[Footnote 16: These exhortations to active friendship were not unfruitful. We know, even by the admission of witnesses adverse to the Epicurean doctrines, that the harmony among the members of the sect, with common veneration for the founder, was more marked and more enduring than that exhibited by any of the other philosophical sects. Epicurus himself was a man of amiable personal qualities: his testament, still remaining, shows an affectionate regard, both for his surviving friends, and for the permanent attachment of each, to the others, as well as of all to the school. Diogenes Laertius tells us—nearly 200 years after Christ, and 450 years after the death of Epicurus—that the Epicurean sect still continued its numbers and dignity, having outlasted its contemporaries and rivals. The harmony among the Epicureans may be explained, not merely from the temper of the master, but partly from the doctrines and plan of life that he recommended. Ambition and love of power were discouraged: rivalry among the members for success, either political or rhetorical, was at any rate a rare exception: all were taught to confine themselves to that privacy of life and love of philosophical communion, which alike required and nourished the mutual sympathies of the brotherhood.]

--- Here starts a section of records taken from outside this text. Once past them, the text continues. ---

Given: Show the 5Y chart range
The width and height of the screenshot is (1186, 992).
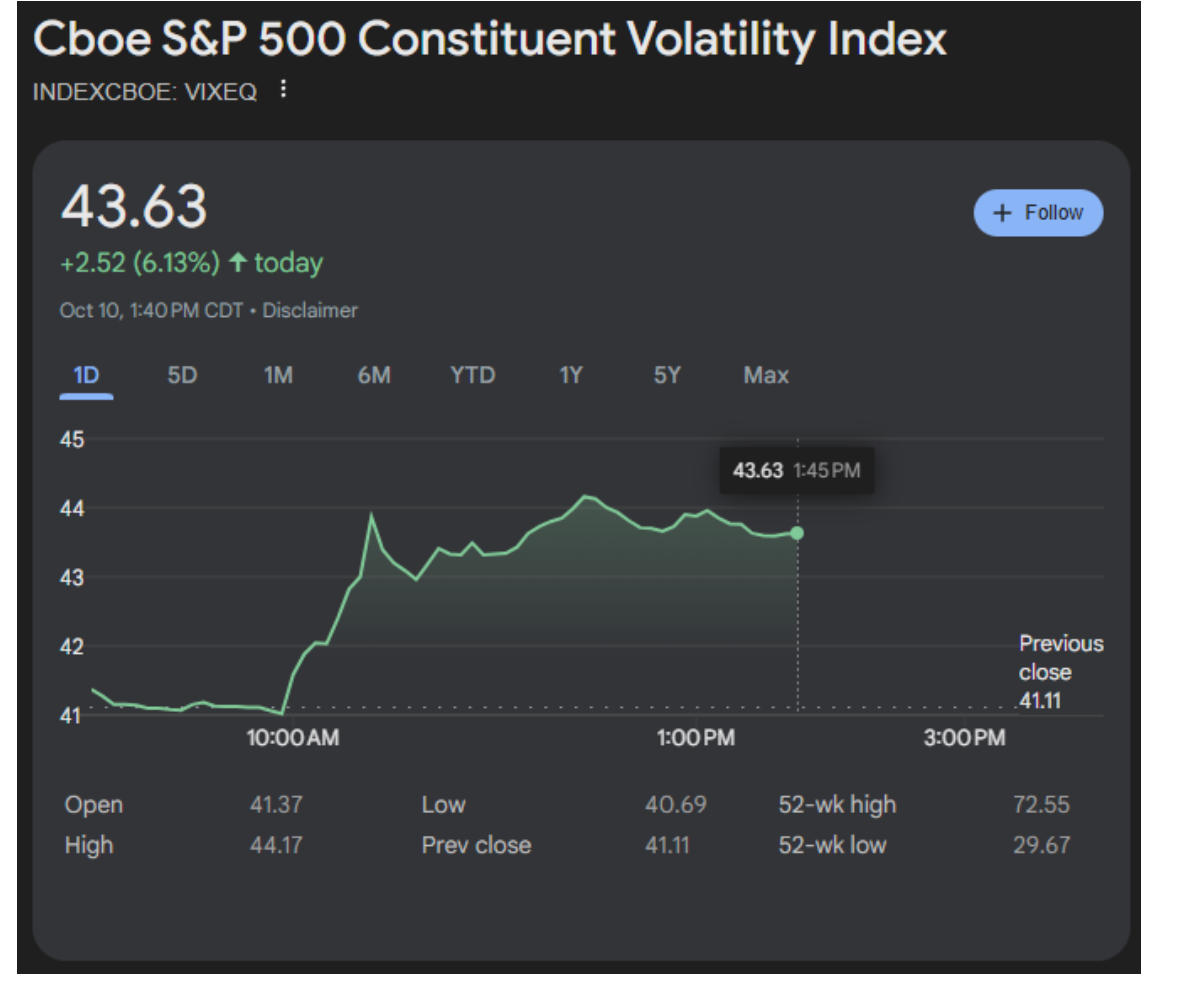Looking at the screenshot, I should [x=667, y=376].
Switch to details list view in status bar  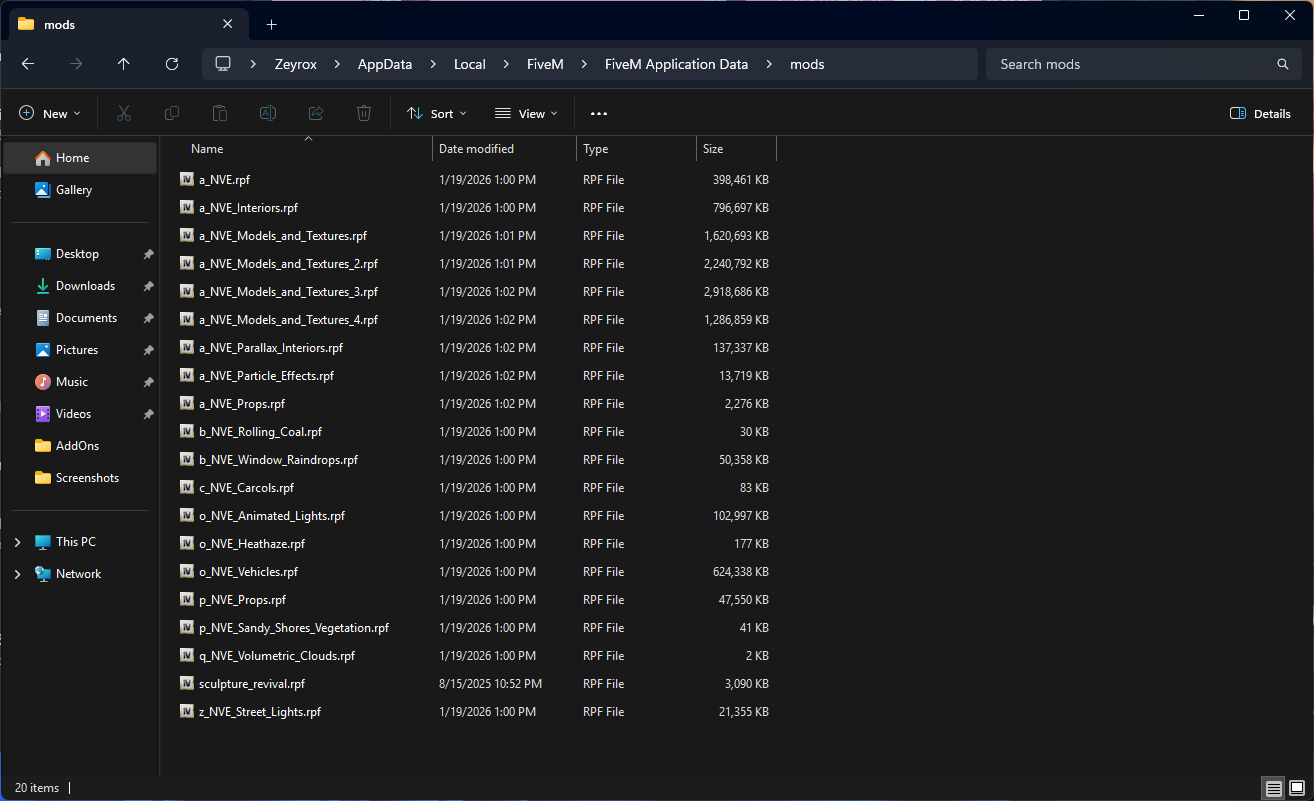click(1273, 788)

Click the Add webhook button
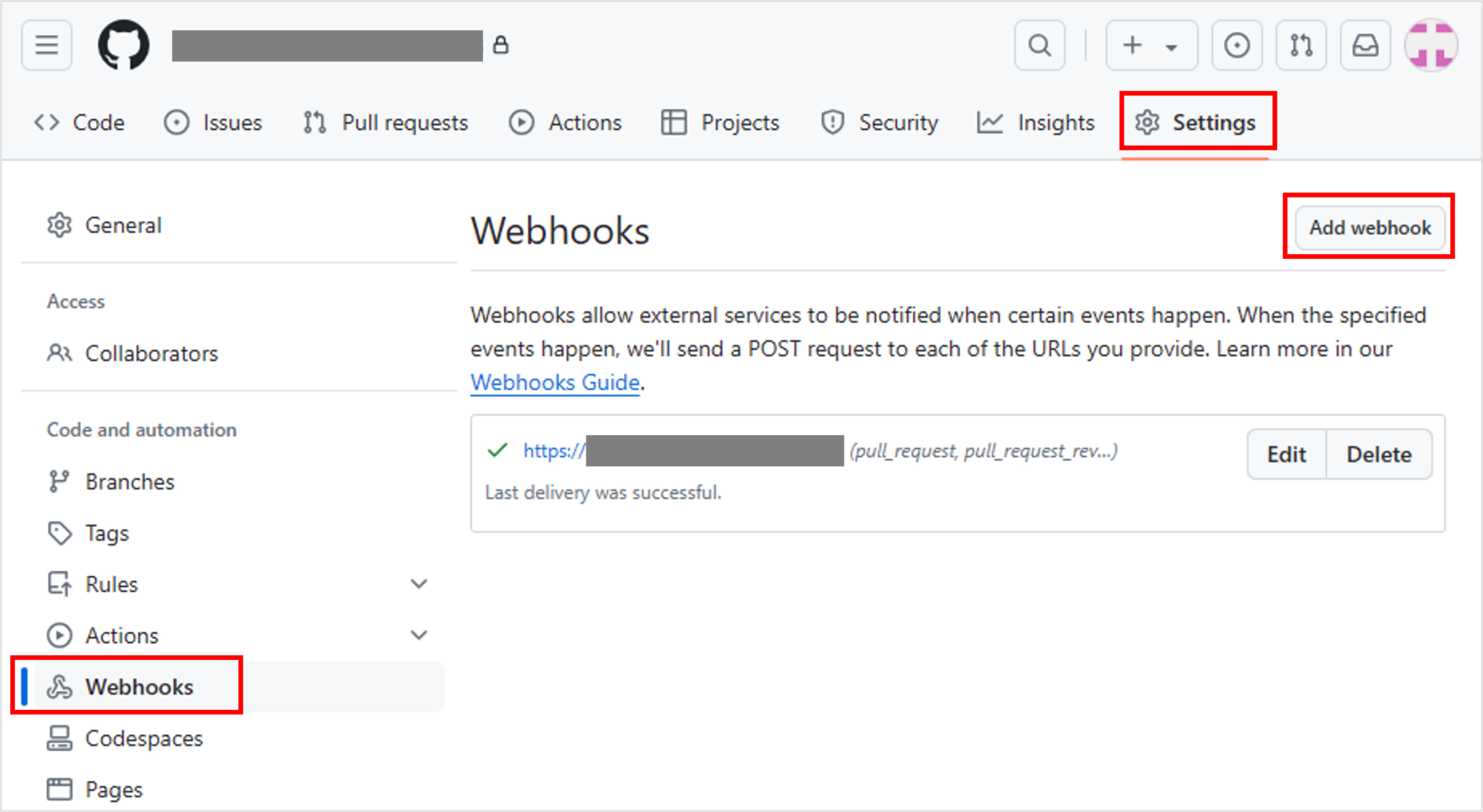point(1369,228)
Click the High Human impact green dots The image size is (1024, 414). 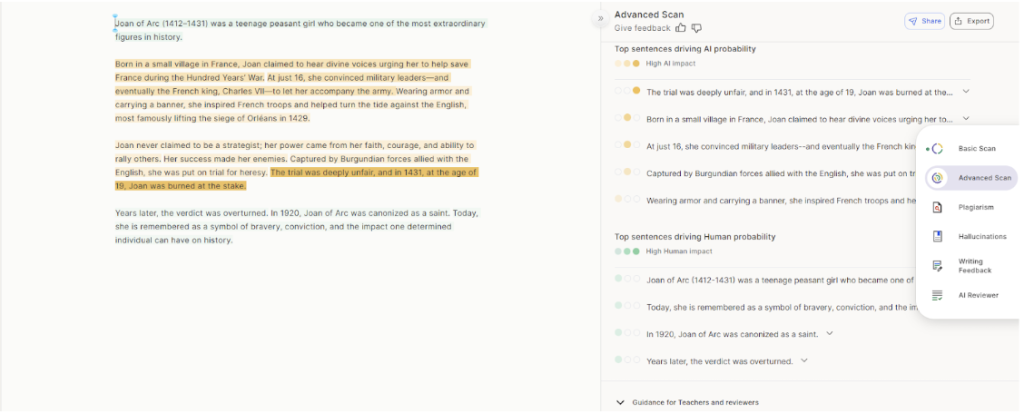(x=627, y=251)
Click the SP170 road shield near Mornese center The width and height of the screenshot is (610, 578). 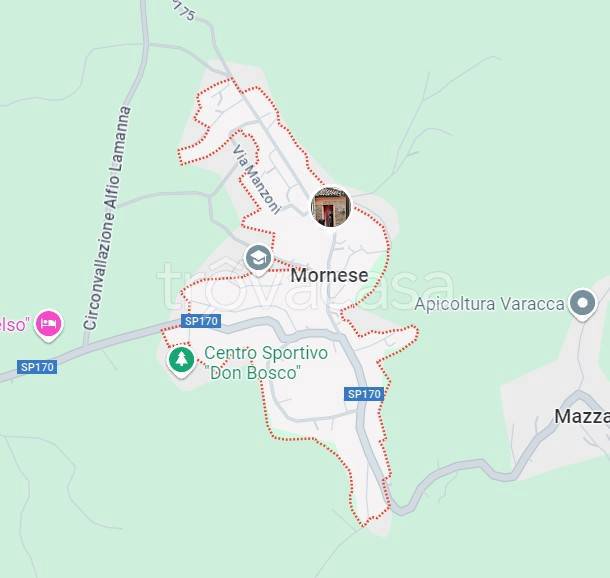point(201,321)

[Footnote 17: Consistently with this view of happiness, Epicurus advised, in regard to politics, quiet submission, to established authority, without active meddling beyond what necessity required.]
[Footnote 18: Locke examines the Innate Principles put forth, by Lord Herbert in his book De Veritate, 1st, There is a supreme governor of the world; 2nd, Worship is due to him; 3rd, Virtue, joined with Piety, is the best Worship; 4th, Men must repent of their sins; 5th, There will be a future life of rewards and punishments. Locke admits these to be such truths as a rational creature, after due explanation given them, can hardly avoid attending to; but he will not allow them to be innate. For, First, There are other propositions with, as good a claim as these to be of the number imprinted by nature on the mind.
Secondly, The marks assigned are not found in all the propositions. Many men, and even whole nations, disbelieve some of them.
Then, as to the third principle,—virtue, joined with piety, is the best worship of God; he cannot see how it can be innate, seeing that it contains a name, virtue, of the greatest possible uncertainty of meaning. For, if virtue be taken, as commonly it is, to denote the actions accounted laudable in particular countries, then the proposition will be untrue. Or, if it is taken to mean accordance with God’s will, it will then be true, but unmeaning; that God will be pleased with what he commands is an identical assertion, of no use to any one.
So the fourth proposition,—men must repent of their sins,—is open to the same remark. It is not possible that God should engrave on men’s minds principles couched on such uncertain words as Virtue and Sin. Nay more, as a general word is nothing in itself, but only report as to particular facts, the knowledge of rules is a knowledge of a sufficient number of actions to determine the rule. [Innate principles are not compatible with Nominalism.]